Por outro lado, o lado sombrio dos reinos celestiais pertence a Satanás e aos seus espíritos malignos. Satanás não é um adversário de Deus, pois Deus não tem rival. Ele é um ser criado que possui apenas o poder que Deus lhe concede, e somente enquanto Deus permitir (Isaías 14:12; Lucas 22:31; Apocalipse 12:12). Ainda assim, por razões que pertencem ao conhecimento exclusivo de Deus, Satanás e seus subordinados podem semear destruição na terra e entre os servos de Deus, a menos que sejam contidos pela guerra espiritual e pela atuação dos anjos. No livro de Daniel, por exemplo, um anjo enviado para entregar uma mensagem a Daniel foi impedido por três semanas por “o príncipe da Pérsia”, um demônio. Posteriormente, o mesmo anjo explicou que precisou do auxílio de Miguel, o arcanjo, para prevalecer e continuar a missão que Deus lhe confiara.
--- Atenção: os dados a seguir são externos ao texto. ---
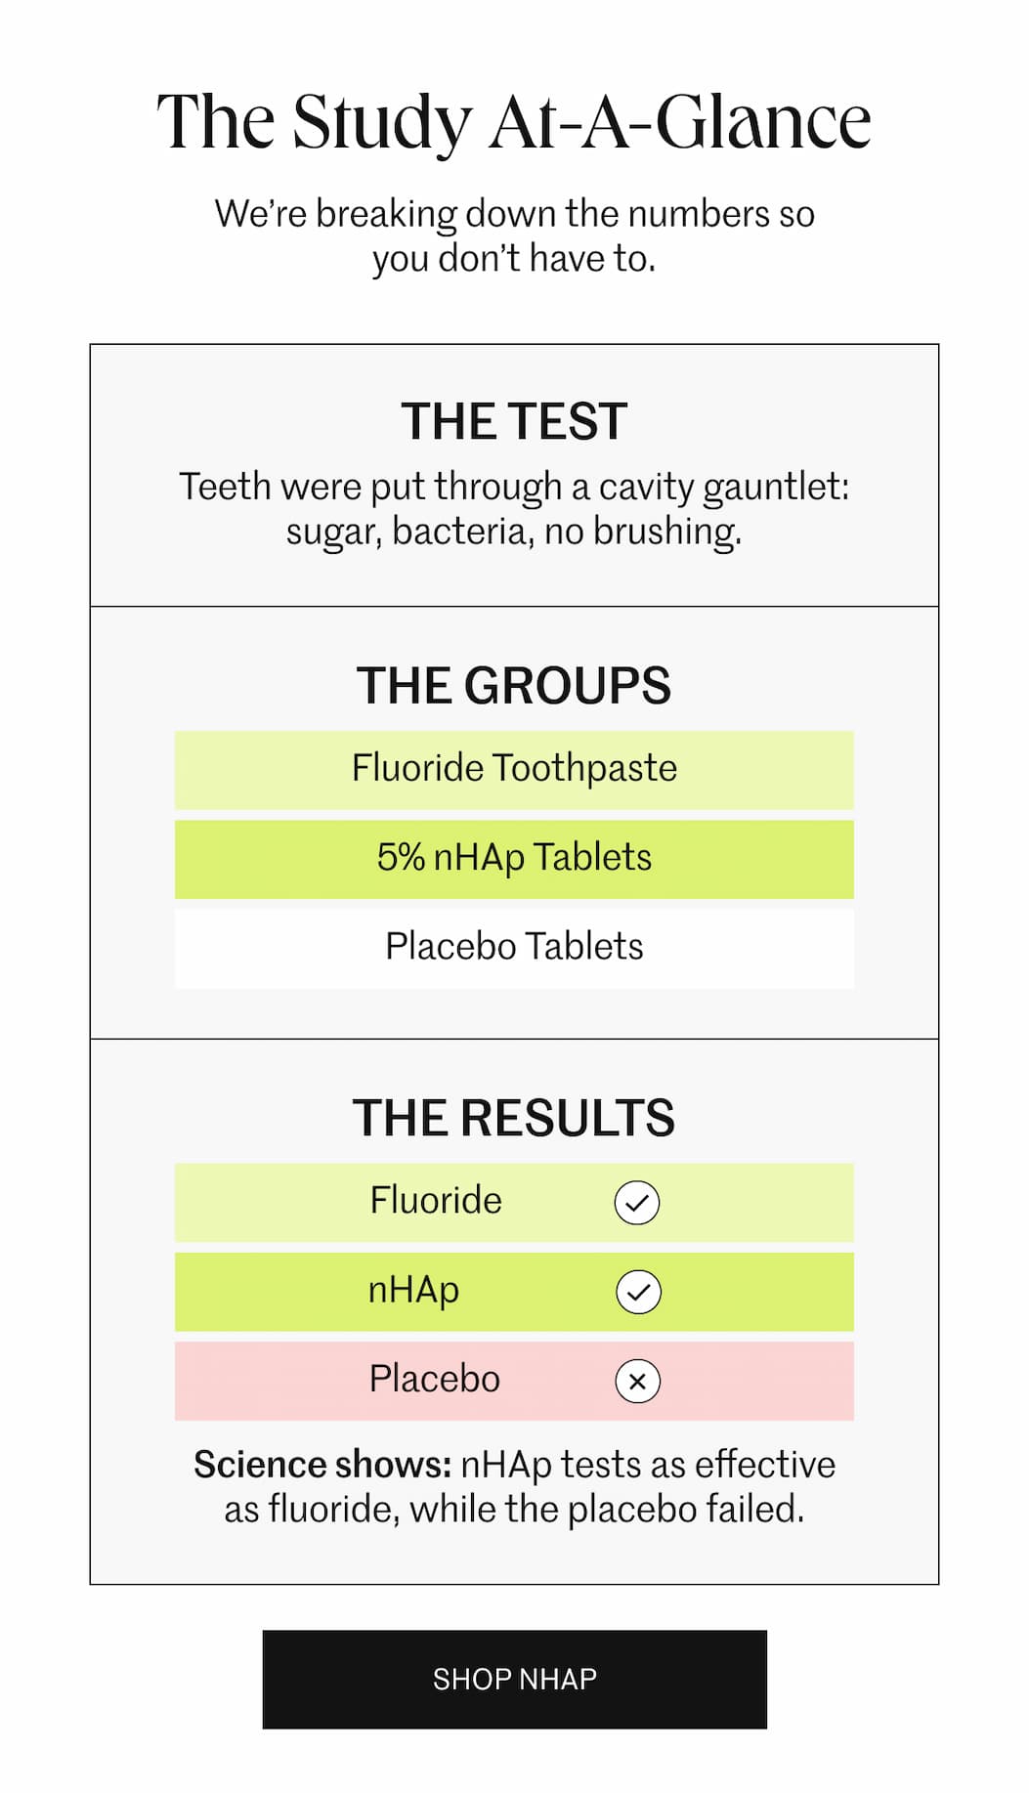Viewport: 1029px width, 1793px height.
Task: Click the "The Study At-A-Glance" title
Action: 514,123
Esse vislumbre dos reinos celestiais revela algumas verdades importantes. Em primeiro lugar, há uma guerra intensa ocorrendo constantemente, na qual Satanás e seus demônios atuam ativamente para frustrar os planos de Deus e destruir o que for possível, conforme descrito em João 10:10. Se um poderoso anjo, enviado por Deus, pode ser retido por forças demoníacas, é evidente que os demônios possuem grande poder.
Em segundo lugar, Deus não deixa Seus filhos desprotegidos contra esse exército maligno. Como ensina 2 Coríntios 10:4, “as armas de nossa guerra não são carnais, mas possuem divino poder para destruir fortalezas”. Efésios 6:11–17 explica a armadura necessária para resistir às tentações e estratégias do diabo. Sozinhos, não somos páreos para as artimanhas de Satanás; precisamos da armadura espiritual para enfrentar as batalhas invisíveis.
Por fim, o relato em Daniel nos mostra que a oração atrai a atenção de Deus e que Sua resposta já está a caminho, mesmo que forças ocultas possam, momentaneamente, interferir no Seu desejo de socorrer-nos (conforme Lucas 18:1; Efésios 6:18).
Os reinos celestiais são tão reais quanto os terrenos. Passaremos a maior parte de nossas vidas habitando esses reinos (2 Coríntios 5:1; 1 João 5:11), enquanto nossa existência terrena é comparada a um “vapor que aparece por um pouco de tempo e depois se dissipa” (Tiago 4:14). As batalhas físicas, embora intensas, são passageiras, mas as batalhas espirituais têm consequências eternas. Ao reconhecermos a luta invisível que nos cerca, seremos mais cautelosos com nossas atitudes, utilizando a oração e a armadura de Deus, conscientes de que as verdadeiras batalhas são travadas e vencidas nos reinos celestiais.